Akademik Veri Yönetim Sistemi
International Journal of Peptide Research and Therapeutics, cilt.31, sa.6, 2025 (SCI-Expanded, Scopus)
Purpose: The ongoing COVID-19 pandemic has highlighted the urgent need for efficient and scalable recombinant protein vaccine production platforms. In this study, we developed and optimized a UCOE-based lentiviral vector system for the expression of target SARS-CoV-2 antigens in CHO cells. Method: Next-generation UCOE constructs and control plasmid vectors were obtained, and relevant antigen-coding sequences were PCR-amplified to generate stock DNA for cloning. Successful amplification and integrity of PCR products were verified by agarose gel electrophoresis, and proper insertion into plasmids was confirmed through restriction enzyme digestion analyses. HEK293T cells were co-transfected with antigen-bearing UCOE plasmids and lentiviral packaging vectors to produce lentiviral vectors (LVs), which were harvested at 48 and 72 h post-transfection.

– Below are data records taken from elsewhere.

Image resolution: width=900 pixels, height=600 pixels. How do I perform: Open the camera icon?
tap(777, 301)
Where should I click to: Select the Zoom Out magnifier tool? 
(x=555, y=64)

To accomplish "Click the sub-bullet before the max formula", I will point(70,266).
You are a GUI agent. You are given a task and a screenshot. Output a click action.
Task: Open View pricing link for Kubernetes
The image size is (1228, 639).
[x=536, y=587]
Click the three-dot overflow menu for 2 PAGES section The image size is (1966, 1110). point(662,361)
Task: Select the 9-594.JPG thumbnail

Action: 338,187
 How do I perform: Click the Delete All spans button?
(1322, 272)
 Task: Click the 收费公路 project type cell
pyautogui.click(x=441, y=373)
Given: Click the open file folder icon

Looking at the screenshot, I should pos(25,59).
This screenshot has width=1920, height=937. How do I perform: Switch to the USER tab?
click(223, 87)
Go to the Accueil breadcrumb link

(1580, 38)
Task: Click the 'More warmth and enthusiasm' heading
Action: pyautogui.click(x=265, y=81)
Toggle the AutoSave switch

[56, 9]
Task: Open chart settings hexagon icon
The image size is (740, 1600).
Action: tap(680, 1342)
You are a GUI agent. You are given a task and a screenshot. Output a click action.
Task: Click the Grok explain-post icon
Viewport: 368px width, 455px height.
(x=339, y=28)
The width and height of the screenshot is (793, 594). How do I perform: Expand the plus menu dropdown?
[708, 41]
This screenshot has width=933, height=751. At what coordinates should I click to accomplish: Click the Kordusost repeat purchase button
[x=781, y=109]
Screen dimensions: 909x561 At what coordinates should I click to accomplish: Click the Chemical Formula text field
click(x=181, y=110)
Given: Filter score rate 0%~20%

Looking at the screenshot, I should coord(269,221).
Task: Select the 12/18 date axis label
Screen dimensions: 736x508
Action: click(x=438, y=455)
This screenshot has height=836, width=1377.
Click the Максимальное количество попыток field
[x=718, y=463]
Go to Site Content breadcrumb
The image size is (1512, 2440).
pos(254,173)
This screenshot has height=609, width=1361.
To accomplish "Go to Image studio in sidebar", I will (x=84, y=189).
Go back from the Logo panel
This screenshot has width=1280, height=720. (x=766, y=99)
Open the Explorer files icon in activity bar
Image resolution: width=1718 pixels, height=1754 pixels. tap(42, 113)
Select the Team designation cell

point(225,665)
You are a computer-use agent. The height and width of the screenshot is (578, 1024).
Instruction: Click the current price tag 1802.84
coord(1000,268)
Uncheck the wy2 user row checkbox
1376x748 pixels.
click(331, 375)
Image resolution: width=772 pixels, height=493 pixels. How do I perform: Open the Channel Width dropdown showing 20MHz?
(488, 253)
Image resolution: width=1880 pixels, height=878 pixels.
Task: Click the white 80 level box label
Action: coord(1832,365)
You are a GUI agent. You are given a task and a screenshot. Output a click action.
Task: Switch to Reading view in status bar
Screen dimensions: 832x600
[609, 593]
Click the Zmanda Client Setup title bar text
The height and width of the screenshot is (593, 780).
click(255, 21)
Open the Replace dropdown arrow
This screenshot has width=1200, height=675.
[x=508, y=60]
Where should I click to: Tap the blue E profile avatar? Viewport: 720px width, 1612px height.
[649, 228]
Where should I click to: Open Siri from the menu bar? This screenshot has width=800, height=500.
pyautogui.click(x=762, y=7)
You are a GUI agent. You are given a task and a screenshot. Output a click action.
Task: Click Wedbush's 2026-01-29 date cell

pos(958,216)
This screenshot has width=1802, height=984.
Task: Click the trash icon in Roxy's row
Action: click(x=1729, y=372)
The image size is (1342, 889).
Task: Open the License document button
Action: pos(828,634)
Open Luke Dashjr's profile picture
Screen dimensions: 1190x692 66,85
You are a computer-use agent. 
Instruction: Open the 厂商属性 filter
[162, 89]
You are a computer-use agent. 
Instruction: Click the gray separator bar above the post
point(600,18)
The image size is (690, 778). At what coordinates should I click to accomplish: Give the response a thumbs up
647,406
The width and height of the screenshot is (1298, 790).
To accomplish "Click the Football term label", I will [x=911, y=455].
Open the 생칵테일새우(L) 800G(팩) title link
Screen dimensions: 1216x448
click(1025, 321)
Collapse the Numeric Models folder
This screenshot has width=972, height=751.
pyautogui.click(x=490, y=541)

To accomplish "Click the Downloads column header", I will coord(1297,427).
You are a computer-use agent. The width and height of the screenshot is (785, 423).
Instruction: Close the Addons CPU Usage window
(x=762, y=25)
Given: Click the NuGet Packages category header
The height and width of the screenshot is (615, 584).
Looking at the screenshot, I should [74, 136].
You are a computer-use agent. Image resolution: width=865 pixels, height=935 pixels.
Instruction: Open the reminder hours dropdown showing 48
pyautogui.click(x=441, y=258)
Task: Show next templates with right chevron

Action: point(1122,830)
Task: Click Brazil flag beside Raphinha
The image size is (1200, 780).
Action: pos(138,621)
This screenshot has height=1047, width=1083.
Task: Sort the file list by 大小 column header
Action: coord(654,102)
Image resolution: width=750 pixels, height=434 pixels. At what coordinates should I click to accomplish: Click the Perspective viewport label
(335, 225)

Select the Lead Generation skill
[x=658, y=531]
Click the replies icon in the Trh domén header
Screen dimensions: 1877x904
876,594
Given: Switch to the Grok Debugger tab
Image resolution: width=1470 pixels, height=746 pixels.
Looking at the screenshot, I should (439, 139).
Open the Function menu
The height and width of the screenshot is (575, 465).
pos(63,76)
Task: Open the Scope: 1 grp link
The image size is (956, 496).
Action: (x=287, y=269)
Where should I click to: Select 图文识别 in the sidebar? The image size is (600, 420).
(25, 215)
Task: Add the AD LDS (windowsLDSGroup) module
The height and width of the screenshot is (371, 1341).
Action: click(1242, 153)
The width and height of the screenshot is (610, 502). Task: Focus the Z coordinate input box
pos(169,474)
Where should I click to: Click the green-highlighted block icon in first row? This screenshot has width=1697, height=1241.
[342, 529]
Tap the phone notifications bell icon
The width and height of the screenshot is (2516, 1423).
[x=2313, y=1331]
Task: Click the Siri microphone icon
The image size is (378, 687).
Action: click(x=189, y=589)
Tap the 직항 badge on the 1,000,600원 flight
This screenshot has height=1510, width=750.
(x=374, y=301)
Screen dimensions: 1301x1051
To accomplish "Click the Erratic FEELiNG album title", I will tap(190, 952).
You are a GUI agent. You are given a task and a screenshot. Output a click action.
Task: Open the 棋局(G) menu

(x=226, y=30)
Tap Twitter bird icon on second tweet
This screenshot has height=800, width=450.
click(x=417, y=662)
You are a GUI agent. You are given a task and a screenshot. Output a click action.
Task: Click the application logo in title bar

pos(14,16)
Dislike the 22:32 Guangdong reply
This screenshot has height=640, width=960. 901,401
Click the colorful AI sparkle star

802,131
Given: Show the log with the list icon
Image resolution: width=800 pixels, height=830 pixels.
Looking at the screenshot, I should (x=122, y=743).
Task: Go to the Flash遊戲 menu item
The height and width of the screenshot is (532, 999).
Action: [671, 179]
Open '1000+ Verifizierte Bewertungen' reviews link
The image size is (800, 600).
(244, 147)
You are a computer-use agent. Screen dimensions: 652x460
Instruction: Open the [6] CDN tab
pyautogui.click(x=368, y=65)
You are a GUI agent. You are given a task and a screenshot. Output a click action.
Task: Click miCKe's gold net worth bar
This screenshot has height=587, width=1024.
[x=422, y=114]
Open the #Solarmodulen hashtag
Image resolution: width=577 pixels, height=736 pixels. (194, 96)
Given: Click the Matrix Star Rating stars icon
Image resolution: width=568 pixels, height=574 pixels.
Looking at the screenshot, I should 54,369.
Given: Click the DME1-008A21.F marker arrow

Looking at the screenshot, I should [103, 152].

Viral titers quantified by flow cytometry confirmed efficient vector production. CHO cells transduced with optimized LV doses stably expressed recombinant RBD and SC2N antigens. Result: HPLC analysis revealed homogeneous peak profiles for both proteins, and measured LOD and LOQ values confirmed their purity and integrity, indicating high-quality antigen production. Q-TOF peptide mapping further validated the correct sequences of both RBD and SC2N proteins, confirming their structural integrity and indicating minimal undesired modifications. Expression kinetics showed RBD levels peaking at 72 h in culture medium, while SC2N peaked at 48 h in cells. Conclusion: Importantly, UCOE technology enhanced expression efficiency and reduced the likelihood of undesired post-translational modifications. These results demonstrate that the developed UCOE-based lentiviral vector system enables efficient and high-quality recombinant COVID-19 antigen production in CHO cells, supporting its potential as a scalable platform for vaccine development.